Like many other hospitals around the country, Waikato Hospital has seen a big increase in patients at its Emergency Department over the last few months and the flow on effect of demand for beds in the hospital. On one day this month the hospital saw 297 patients present at ED – the most it had seen this year and 80 more than usual.
The new initiatives include:
- The opening of a 27-bed ward (OPR5) on L1 of the Older Persons and Rehabilitation building. It will cater for geriatric medical and ortho-rehab patients.
- Investing $4.4 million in extra doctors and nurses in the Emergency Department. This includes five senior doctors, seven junior doctors, and 12 nurses. Several of these staff have already been recruited.
- A Patient Flow Programme aimed to improve the flow of patients through Waikato Hospital and get patients admitted to wards quickly for treatment. This includes the SAFER initiative to be launched in September which involves patients having an estimated date of discharge and for all paperwork to be ready the day before to prevent unnecessary delays.
- Increased nursing staff for two general surgery wards at a cost of $844,000.
- Work underway to improve acute theatre capacity meaning more patients that need acute surgery will be treated sooner and able to return home earlier. This will release more beds for the care of other urgent and acute patients and avoid elective surgery being deferred.
- Increasing the use of rural hospitals for relocating inpatients closer to their home address to improve patient flow across the Waikato.
- Increasing the size of the short stay area in the Emergency Department to add an extra five seats.

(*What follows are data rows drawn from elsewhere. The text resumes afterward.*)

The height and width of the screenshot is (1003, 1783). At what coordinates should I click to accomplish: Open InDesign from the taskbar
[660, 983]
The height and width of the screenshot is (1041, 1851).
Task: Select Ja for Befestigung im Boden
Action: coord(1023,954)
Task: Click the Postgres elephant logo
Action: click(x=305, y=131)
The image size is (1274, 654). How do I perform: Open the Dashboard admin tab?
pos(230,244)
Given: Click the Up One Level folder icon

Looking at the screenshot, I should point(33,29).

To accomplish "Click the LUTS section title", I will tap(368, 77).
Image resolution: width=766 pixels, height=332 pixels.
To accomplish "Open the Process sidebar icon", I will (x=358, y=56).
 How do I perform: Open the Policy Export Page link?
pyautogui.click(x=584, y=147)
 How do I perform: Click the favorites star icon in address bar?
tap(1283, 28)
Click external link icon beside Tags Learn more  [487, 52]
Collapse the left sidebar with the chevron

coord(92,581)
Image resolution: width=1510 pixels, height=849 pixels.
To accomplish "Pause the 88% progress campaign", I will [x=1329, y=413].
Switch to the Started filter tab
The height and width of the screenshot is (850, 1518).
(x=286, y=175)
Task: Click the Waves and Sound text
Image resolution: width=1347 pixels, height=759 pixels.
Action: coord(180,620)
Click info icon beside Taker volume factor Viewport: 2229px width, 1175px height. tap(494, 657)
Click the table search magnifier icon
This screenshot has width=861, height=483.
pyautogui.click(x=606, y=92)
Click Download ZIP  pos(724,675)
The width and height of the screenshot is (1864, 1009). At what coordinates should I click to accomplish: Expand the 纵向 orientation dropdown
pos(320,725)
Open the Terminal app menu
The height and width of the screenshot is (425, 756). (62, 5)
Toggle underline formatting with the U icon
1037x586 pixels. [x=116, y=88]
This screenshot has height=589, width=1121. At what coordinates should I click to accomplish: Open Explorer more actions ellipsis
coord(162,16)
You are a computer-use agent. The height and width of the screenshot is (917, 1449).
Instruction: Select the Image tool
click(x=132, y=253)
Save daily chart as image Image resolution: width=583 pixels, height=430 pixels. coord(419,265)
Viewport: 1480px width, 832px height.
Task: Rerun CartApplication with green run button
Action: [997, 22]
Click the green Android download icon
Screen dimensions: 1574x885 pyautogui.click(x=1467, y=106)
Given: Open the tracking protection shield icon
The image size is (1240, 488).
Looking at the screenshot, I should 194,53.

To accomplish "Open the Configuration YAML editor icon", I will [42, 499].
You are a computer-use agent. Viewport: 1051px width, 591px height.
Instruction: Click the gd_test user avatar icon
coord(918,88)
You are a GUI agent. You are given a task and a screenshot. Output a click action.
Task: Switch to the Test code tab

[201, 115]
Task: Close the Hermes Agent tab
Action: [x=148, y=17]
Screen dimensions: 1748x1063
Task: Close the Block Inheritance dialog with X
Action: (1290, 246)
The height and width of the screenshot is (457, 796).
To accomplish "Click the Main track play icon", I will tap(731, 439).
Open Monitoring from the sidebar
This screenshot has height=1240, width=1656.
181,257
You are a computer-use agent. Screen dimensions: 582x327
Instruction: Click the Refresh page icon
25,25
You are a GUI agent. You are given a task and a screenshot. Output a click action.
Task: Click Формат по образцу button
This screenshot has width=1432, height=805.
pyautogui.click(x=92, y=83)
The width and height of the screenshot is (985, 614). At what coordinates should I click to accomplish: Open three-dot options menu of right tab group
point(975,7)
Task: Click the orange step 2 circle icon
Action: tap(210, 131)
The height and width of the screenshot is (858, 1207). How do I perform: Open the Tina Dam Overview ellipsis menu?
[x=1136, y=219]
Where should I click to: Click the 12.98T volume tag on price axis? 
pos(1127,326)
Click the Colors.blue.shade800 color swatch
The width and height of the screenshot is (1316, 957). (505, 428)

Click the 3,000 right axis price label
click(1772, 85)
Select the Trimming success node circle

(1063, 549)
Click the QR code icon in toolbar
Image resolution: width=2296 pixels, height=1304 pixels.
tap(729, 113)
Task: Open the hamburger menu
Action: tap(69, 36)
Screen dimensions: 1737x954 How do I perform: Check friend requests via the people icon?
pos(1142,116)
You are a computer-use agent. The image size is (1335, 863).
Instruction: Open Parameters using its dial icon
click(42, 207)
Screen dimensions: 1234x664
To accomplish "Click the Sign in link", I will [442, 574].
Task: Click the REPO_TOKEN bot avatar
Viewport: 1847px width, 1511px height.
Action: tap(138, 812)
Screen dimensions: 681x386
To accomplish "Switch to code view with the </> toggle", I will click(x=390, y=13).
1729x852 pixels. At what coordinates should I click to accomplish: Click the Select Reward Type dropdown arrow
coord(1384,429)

Executive Director of Waikato Hospital Services Brett Paradine said: “When the Older Persons and Rehabilitation building was opened in 2013, OPR5 was built as a ‘future capacity ward’ for when demand increased for beds due to the aging population. We have reached that point.
“We are currently recruiting nurses, doctors, health care assistants and allied health staff and expect to have the ward staffed, equipped and ready to accept patients by the first week in September. The ward will cost $4m a year to run.”
Mr Paradine added: “The number of people turning up to Waikato Hospital ED has increased 20 per cent over the last five years. Patients are also spending longer in the hospital, which is putting more pressure on the available hospital beds.”
Earlier this month St John Ambulance reported that it had seen a 9 per cent increase in 111 emergency calls for ambulances in the Waikato this June compared to the same period last year. The Waikato Hospital ED saw a 16 per cent increase in attendances in June this year compared to June 2016, which equates to more than 1,000 additional attendances in the month. That significant increase is well beyond the previous predictions.
Waikato Hospital has already implemented an overflow bed policy which identified additional beds on 24 wards, in family rooms or treatment rooms, throughout the hospital. These are being used for patients who are waiting for discharge in times of high bed occupancy, when inpatients in the Emergency Department experience delays moving into a specialty ward bed.
Mr Paradine said: “While we are investing substantial sums in increasing the hospital’s capacity it is not going to completely solve the demand issue which is growing day by day and we need to work closely with our partners in primary care to help us manage this demand.
“While the majority of patients coming to our Emergency Department need to be there, I’d like to remind people to try and save the ED for emergencies and either see their own GP first, attend an Accident and Medical Centre.”